After the National Electoral Institute (INE) last week ordered him to abstain from speaking about electoral issues, President López Obrador has turned to others to help him get his desired messages across anyway.
On Wednesday, López Obrador launched a new segment for his morning press conferences, or mañaneras, in which he will present the remarks of selected people on issues related to the 2024 elections.
“As I can no longer say much … I’m going to have a new section,” he said, adding that his proposal was to call it “No lo digo yo” (It’s Not Me Saying It).
The views of others will be presented “so that the people have information,” López Obrador said.
He inaugurated the new segment with an interview broadcast earlier this week in which former president Vicente Fox made a potentially damaging remark about Senator Xóchitl Gálvez, an aspirant to the Broad Front for Mexico’s candidacy for the 2024 presidential election.

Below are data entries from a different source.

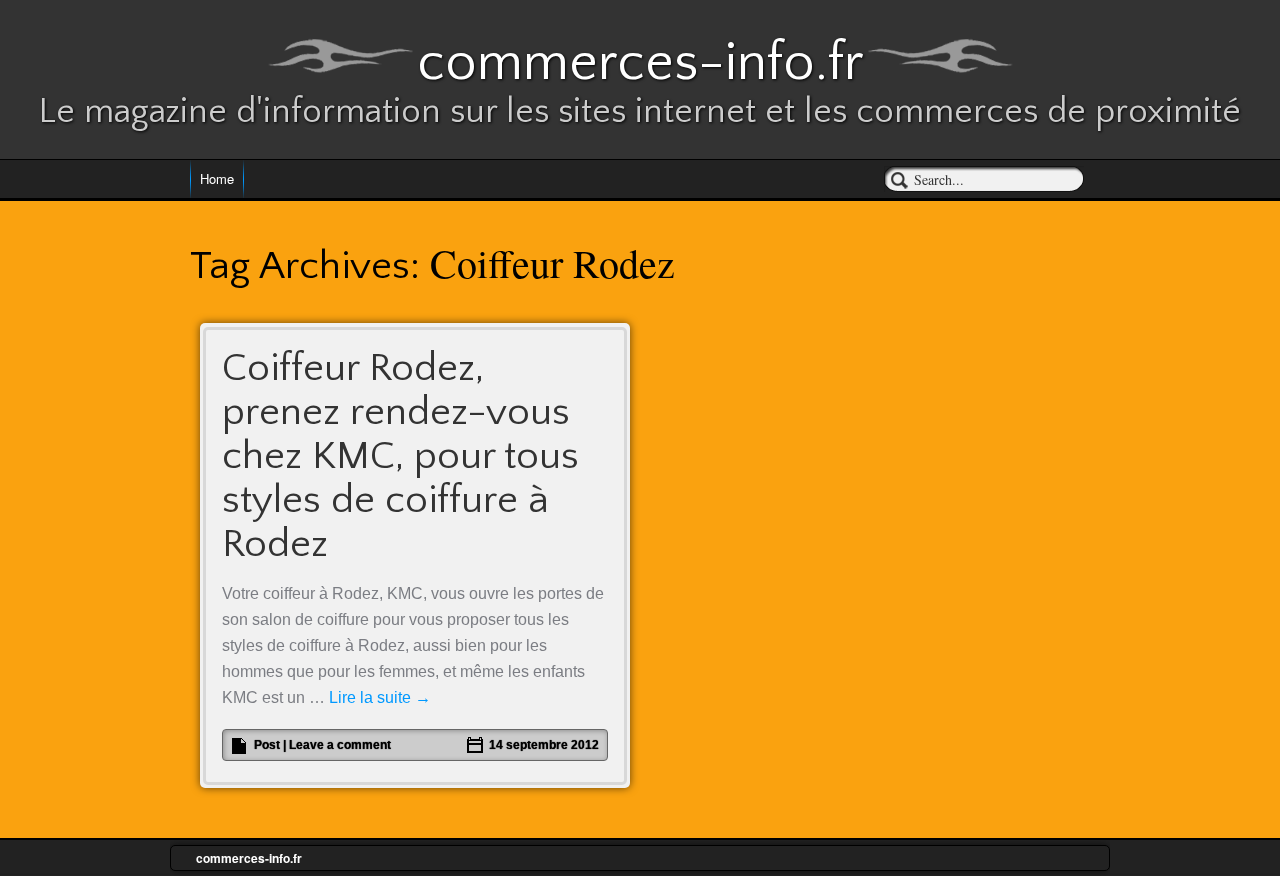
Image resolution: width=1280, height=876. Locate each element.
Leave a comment (340, 745)
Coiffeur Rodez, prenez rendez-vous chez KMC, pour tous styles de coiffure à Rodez (400, 456)
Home (217, 178)
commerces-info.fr (640, 62)
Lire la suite (380, 697)
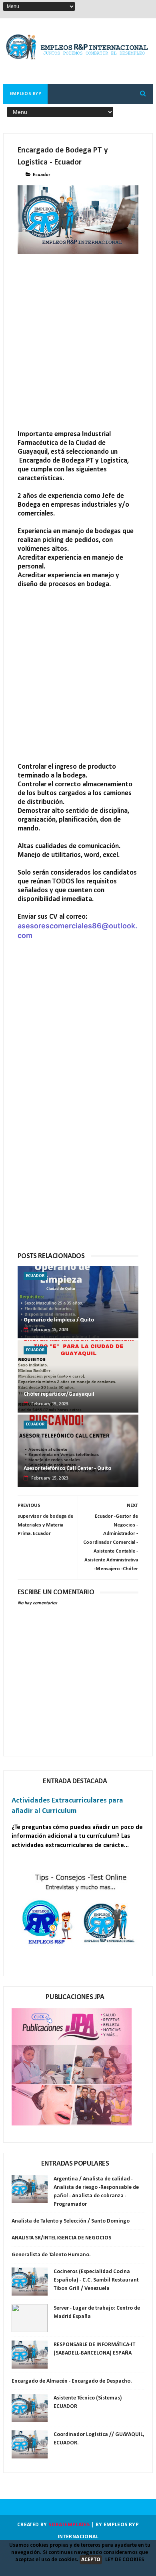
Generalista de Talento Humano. (51, 2255)
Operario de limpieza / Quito (59, 1320)
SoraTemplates (69, 2525)
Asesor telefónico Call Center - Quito (67, 1469)
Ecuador (41, 175)
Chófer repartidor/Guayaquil (59, 1394)
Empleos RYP (26, 93)
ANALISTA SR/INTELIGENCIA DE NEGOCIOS (61, 2238)
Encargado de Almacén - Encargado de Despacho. (72, 2381)
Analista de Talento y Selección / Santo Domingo (71, 2221)
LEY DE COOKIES (124, 2560)
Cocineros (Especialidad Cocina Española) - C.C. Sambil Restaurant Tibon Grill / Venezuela (96, 2280)
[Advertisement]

Disparaging comments made by López Obrador about Gálvez — such as that she is the “candidate of the mafia of power” and a “puppet of the oligarchy” — prompted the senator to file a complaint with INE, which led the elections oversight agency to impose an electoral issues gag order on the president.
In the video presented by AMLO on Wednesday, Fox said that “lazy people” don’t have a place in government or “the country,” and asserted that citizens should find a job rather than depend on welfare payments.
“As Xóchitl says, get to work cabrones [assholes],” Fox said.
López Obrador called for the remark to be played again, saying that it went to “the heart of the matter.”
“INE, … I have been notified, I’m not going to say [anything],” added the president, who has claimed that Gálvez is opposed to government welfare and social programs.
However, the National Action Party (PAN) senator — currently considered the leading aspirant to the nomination of the PAN-PRI-PRD-backed Broad Front for Mexico — affirmed her commitment to welfare and social programs in a video posted to Twitter late last month in which she declared she would become the next president of Mexico.
“I’m convinced that the social programs are absolutely essential,” she said.
López Obrador on Wednesday morning didn’t say how frequently he intended to present his new mañanera segment or reveal who else would appear in it. He has repeatedly railed against the INE’s ruling, characterizing it as an attack on his right to free speech.